A visit to a favorite Los Angeles bakery sparks a series of memories about the writer’s family
When I walked into the bakery on Cesar Chavez Avenue in East Los Angeles, my lungs were instantly flooded with the sweet air of butter and sugar wafting from the kitchen while pots and pans clanked and banged loudly and voices called out in Spanish. My mouth watered as my eyes scanned the many kinds of pan dulce displayed in neat rows. The lights shone brightly on the sweet breads. I could feel the heat from the pot of homemade tamales, and I craved one of the Mexican sodas in the glass fridge. I clutched my $5 bill, knowing I could walk out with a large bag of pan dulce for my family and a soda for myself and still have change.
I ordered three kinds of pan dulce: elote, concha, and a large cuerno, named for their corn, shell, and horn shapes. I reached into the white paper bag of treats, the bottom stained with warm grease.
My papa always said, “If the bottom is greasy, you know it’s good.”
I bit into the concha, and the familiar sweet smell and ridged texture flooded my senses. The top of the bread crumbled and filled my mouth with its sugary flavor. The center of the bread was especially warm and soft. The smell reminded me of my Aunt Lulu’s kitchen. I wondered what it was like for my father to walk to this bakery at four years old, clinging to the hand of my great-grandfather, Agustín, and to taste the delicious concha for the first time.
As I walked to the car, I reflected on all of my family members who had once lived here, on the streets of East Los Angeles and nearby Boyle Heights: the Davilas, the Ramoses, the Ordoñezes, and the Villalobos. I could feel the presence of my ancestors who walked down these streets in the 1940s and 1950s enjoying the treats of this bakery. I could picture my grandfather’s little dog running down the sidewalk and my grandmother in her favorite orange dress.

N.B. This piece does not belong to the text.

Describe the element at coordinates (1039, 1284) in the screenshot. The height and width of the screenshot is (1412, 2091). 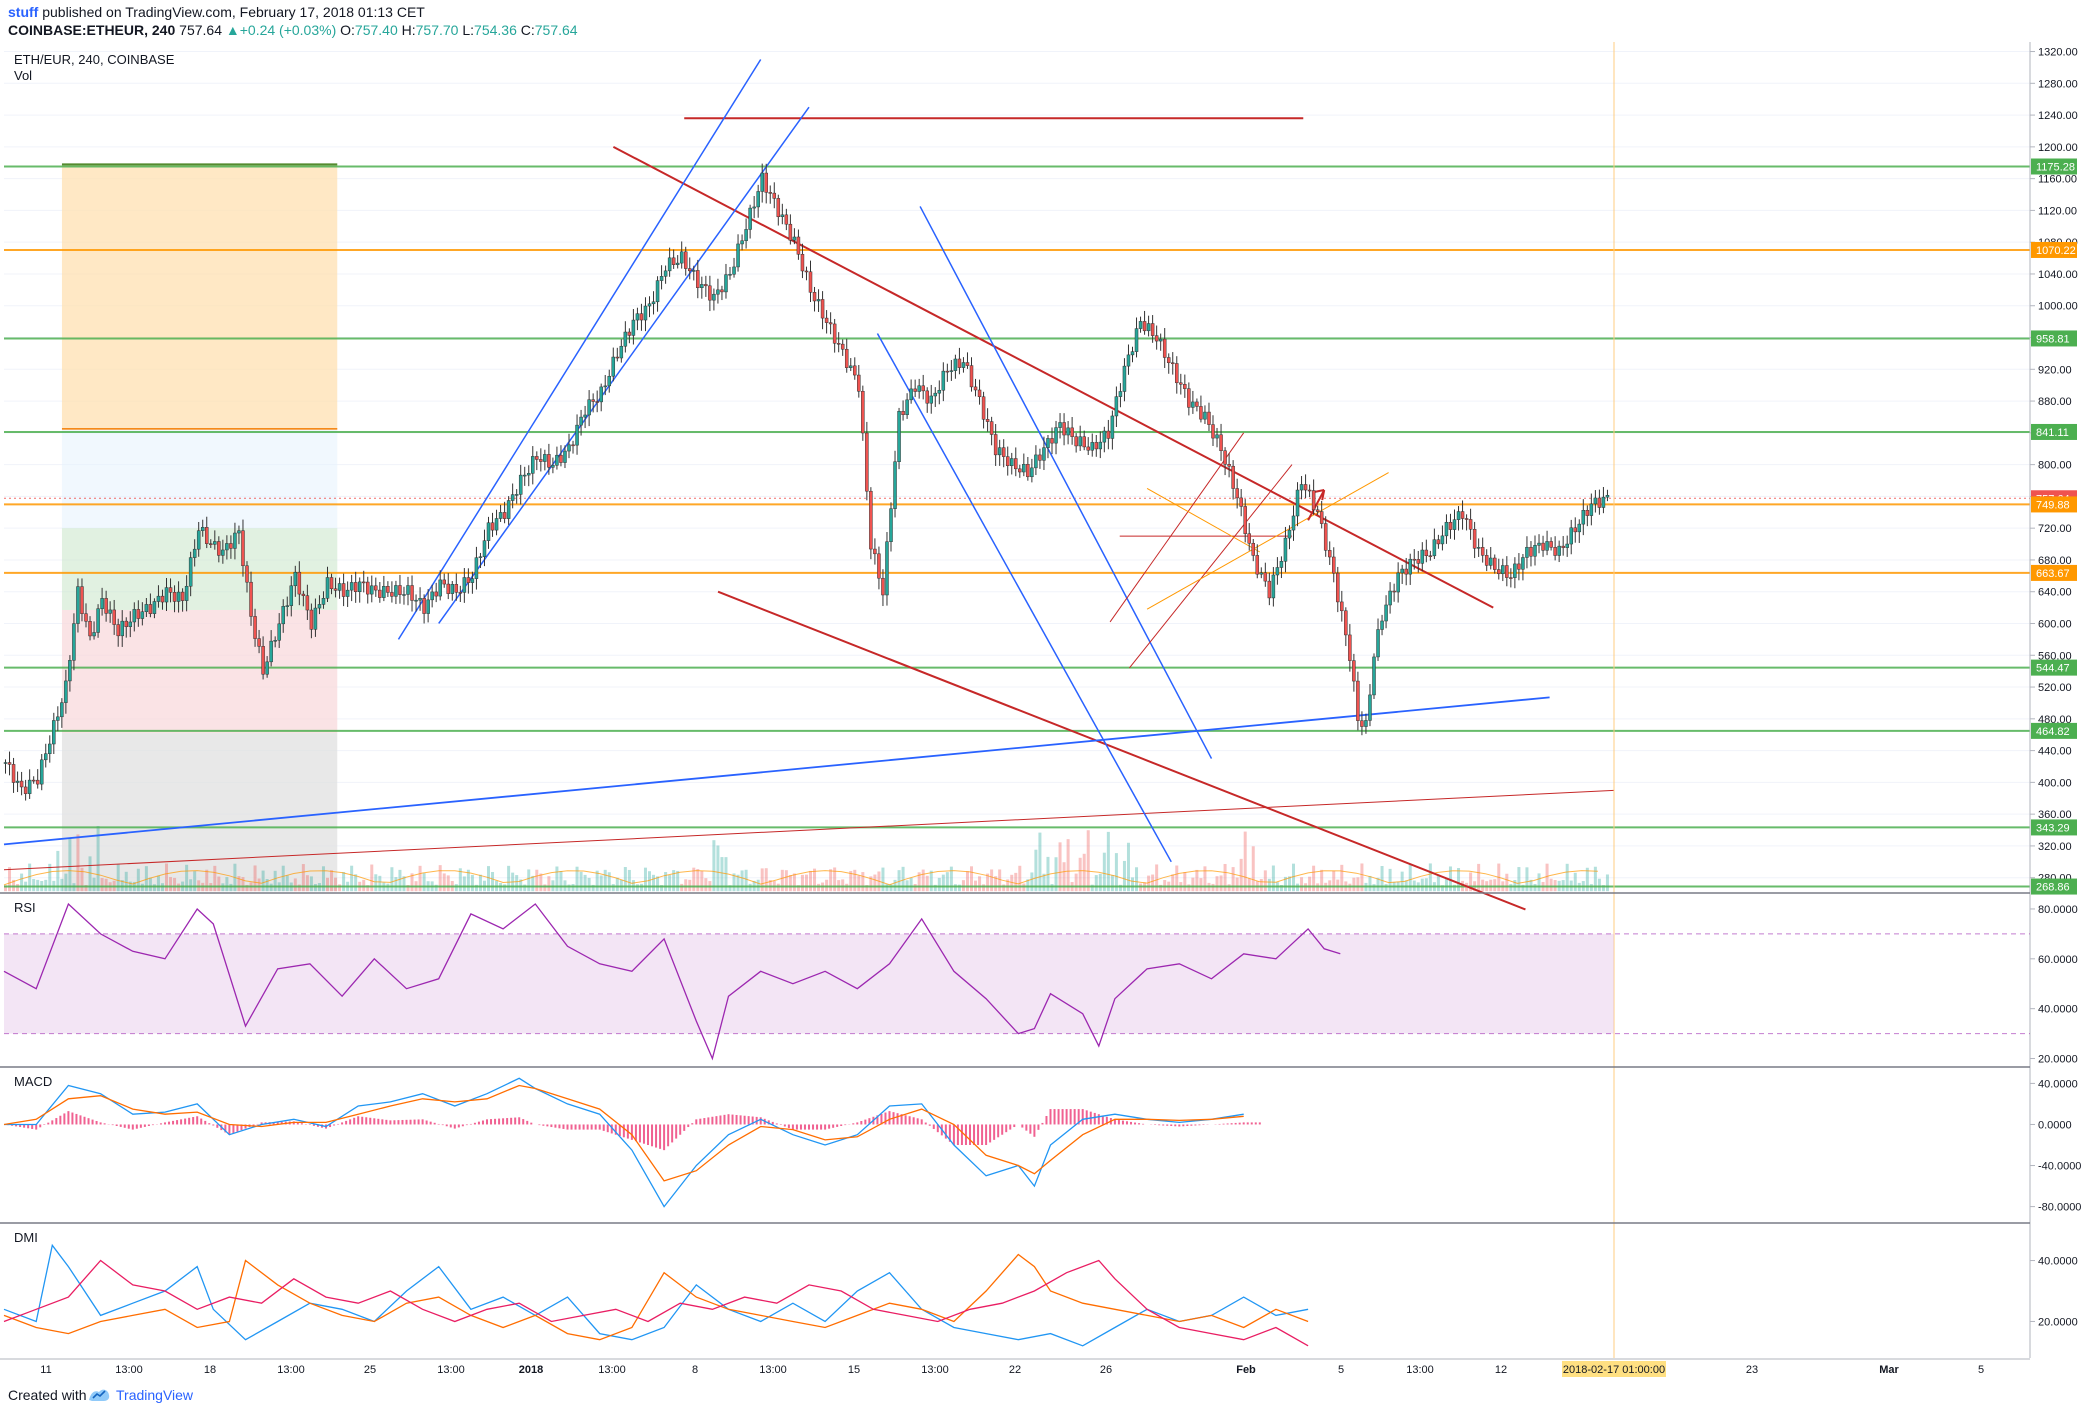
I see `dmi-pane: DMI 40.0000 20.0000` at that location.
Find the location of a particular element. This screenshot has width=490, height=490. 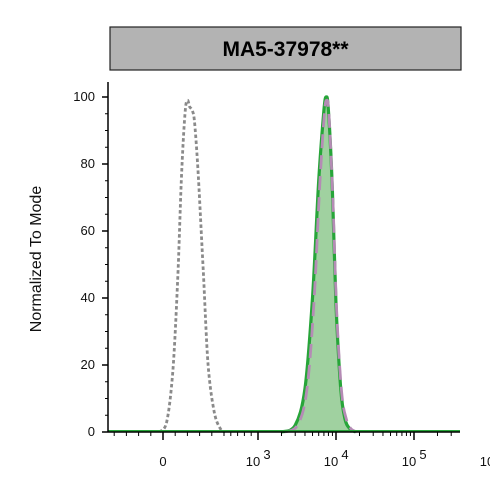

title-banner: MA5-37978** is located at coordinates (286, 48).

Today, my family has grown even bigger and has spread across Southern California, but they still travel miles back to this bakery and wait in line to get pan dulce and tamales for Thanksgiving, Christmas, and Easter. The cuernos are still my papa’s favorite.
Remembering, I could not resist.
I reached into the warm bag and removed the large, freshly baked, yellow-and-gold, horn-shaped cuerno, ripped off the corner, and watched the steam slowly swirling as it spilled its sweet scent into the cool night air. I bit into it as it spilled its warmth onto my taste buds, and the crisp outer layer crunched satisfyingly.
I washed it down with bubbly Coke, instantly cooling the sugary warmth that filled my stomach. It is true what they say: the Coke from Mexico in the green glass bottle tastes better.
The faded, rusted sign out front symbolizes that the bakery remains unchanged and original in this vibrant neighborhood. The same Catholic church where my grandfather went to kindergarten is still across the street. I can tell he misses this place because he tells stories about it a lot. My fingers feel the paper bag to make sure there is an elote inside for him.